Nach alledem begründen die aufgezeigten Umstände weder für sich noch in der Gesamtschau eine grobe Fahrlässigkeit des Klägers.

Dem gutgläubigen Erwerb des Klägers steht nicht § 935 BGB entgegen, weil der den unmittelbaren Besitz an dem Wohnmobil nicht gegen seinen Willen verloren hatte, sondern durch Vermietung an den vorgeblichen Herrn C..

Dagegen hat der Kläger keinen Anspruch auf Erstattung der vorgerichtlichen Anwaltskosten:

Zweifelhaft ist bereits, ob ihm für den geltend gemachten Schadenersatz überhaupt eine Anspruchsgrundlage zur Verfügung steht, weil jedenfalls zur ersten feststellbaren Tätigkeit des Klägeranwaltes (nach Ermittlungsakte 16.11.2015) kein Schuldverhältnis iSd §§ 241 ff.

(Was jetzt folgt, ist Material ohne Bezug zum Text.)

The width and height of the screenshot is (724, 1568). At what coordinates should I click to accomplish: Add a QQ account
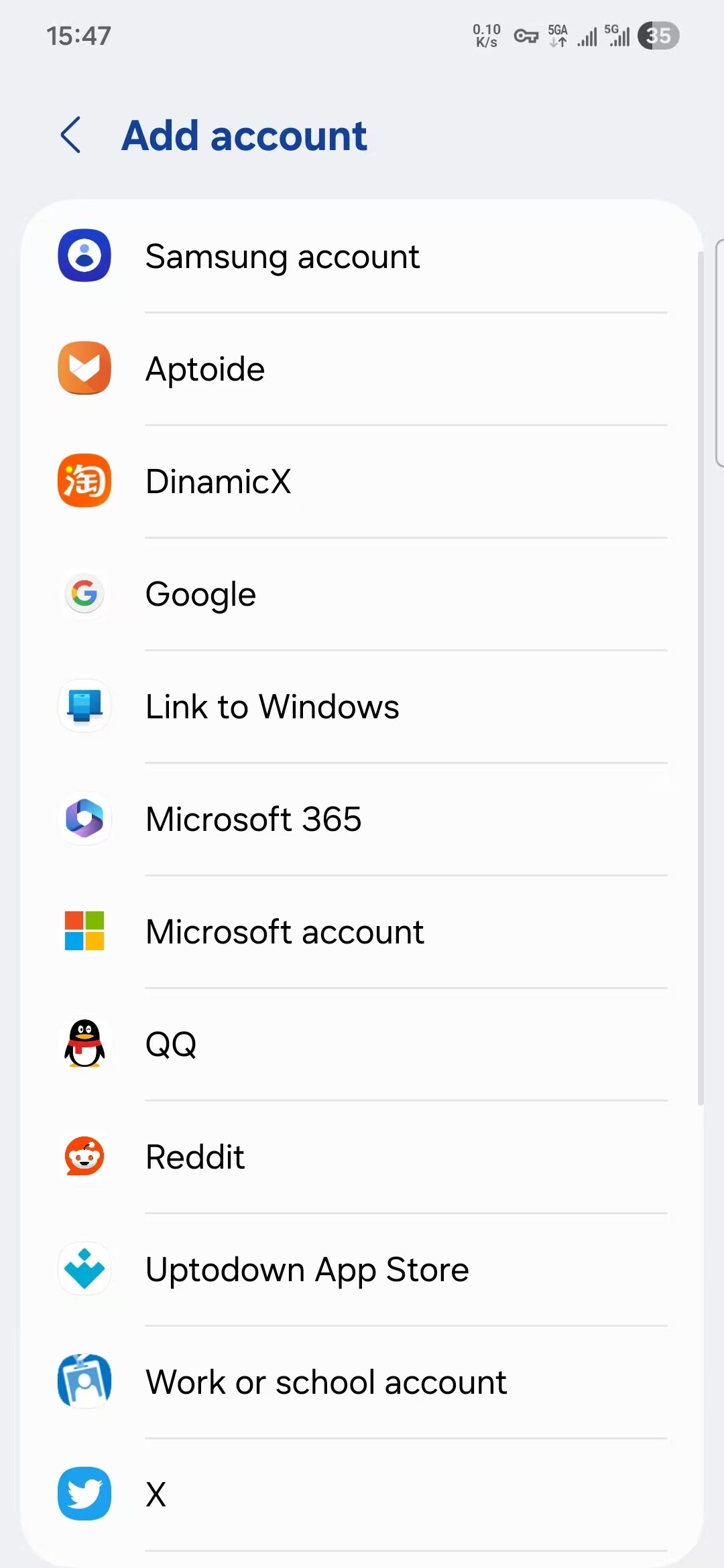362,1044
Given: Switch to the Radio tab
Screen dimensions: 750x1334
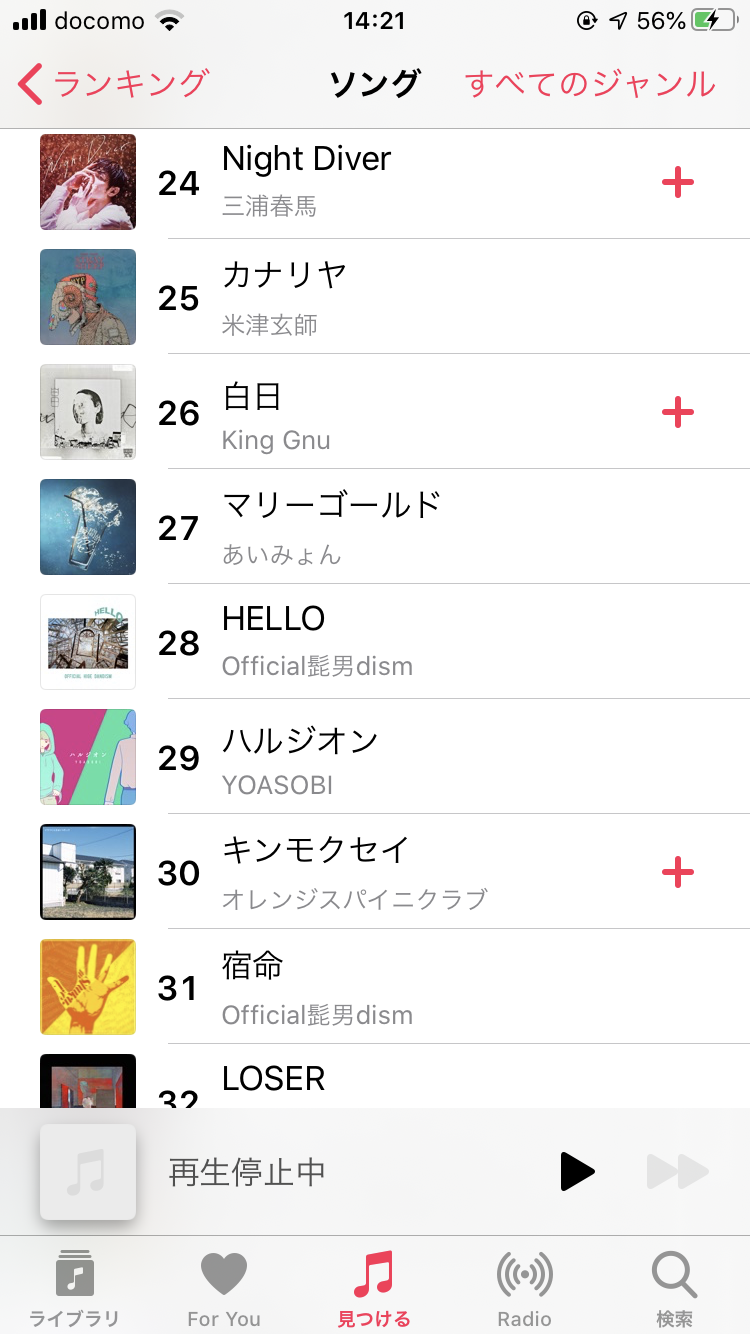Looking at the screenshot, I should (x=525, y=1288).
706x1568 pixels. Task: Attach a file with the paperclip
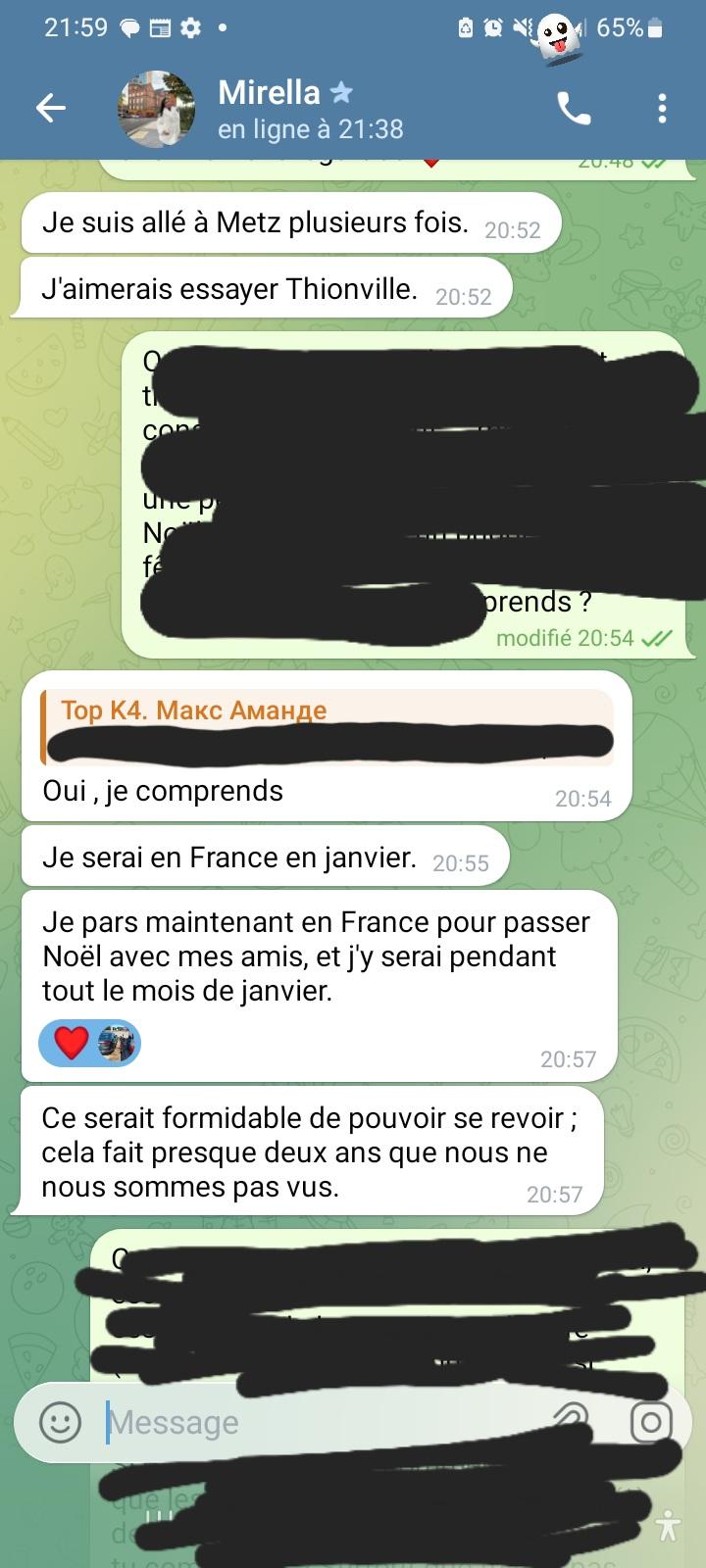(x=571, y=1421)
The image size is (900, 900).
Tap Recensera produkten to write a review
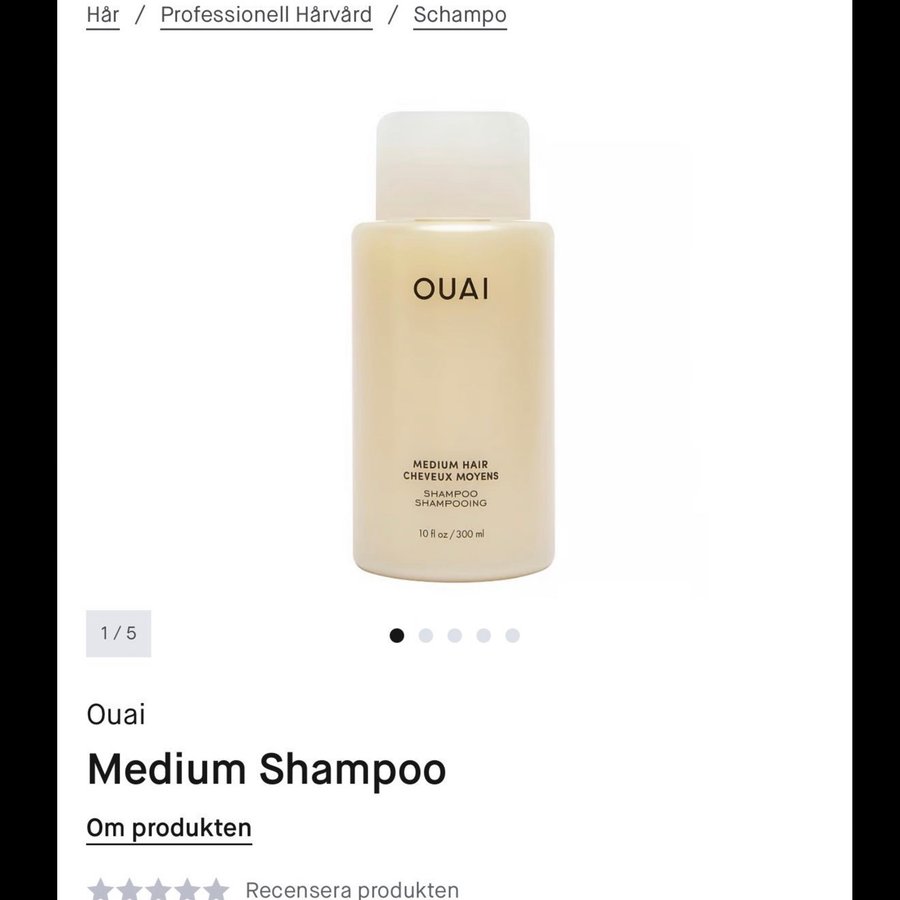click(x=352, y=889)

BGB zwischen den Parteien bestanden haben dürfte und damit auch kein Anspruch nach § 280 BGB gegeben sein dürfte. Darüber hinaus fehlt es aber jedenfalls am Verschulden des Beklagten: Dieser durfte als Alteigentümer an dem Fahrzeug jedenfalls solange Eigentümerrechte gegenüber dem Kläger behaupten, bis er ausreichende Anhaltspunkte für einen gutgläubigen Erwerb durch den Kläger gewonnen hat. Dass der Beklagte bereits vor dem 16.11.2015 detailliert über den Erwerbsvorgang informiert wurde und daher nunmehr eine Eigentümerstellung des Klägers akzeptieren musste, ist daher weder vorgetragen noch sonst ersichtlich.

Die Kostenentscheidung beruht auf § 92 Abs. 2 ZPO i.V.m. § 281 Abs. 3 ZPO.

Die Vollstreckbarkeitsentscheidung beruht auf § 709 ZPO.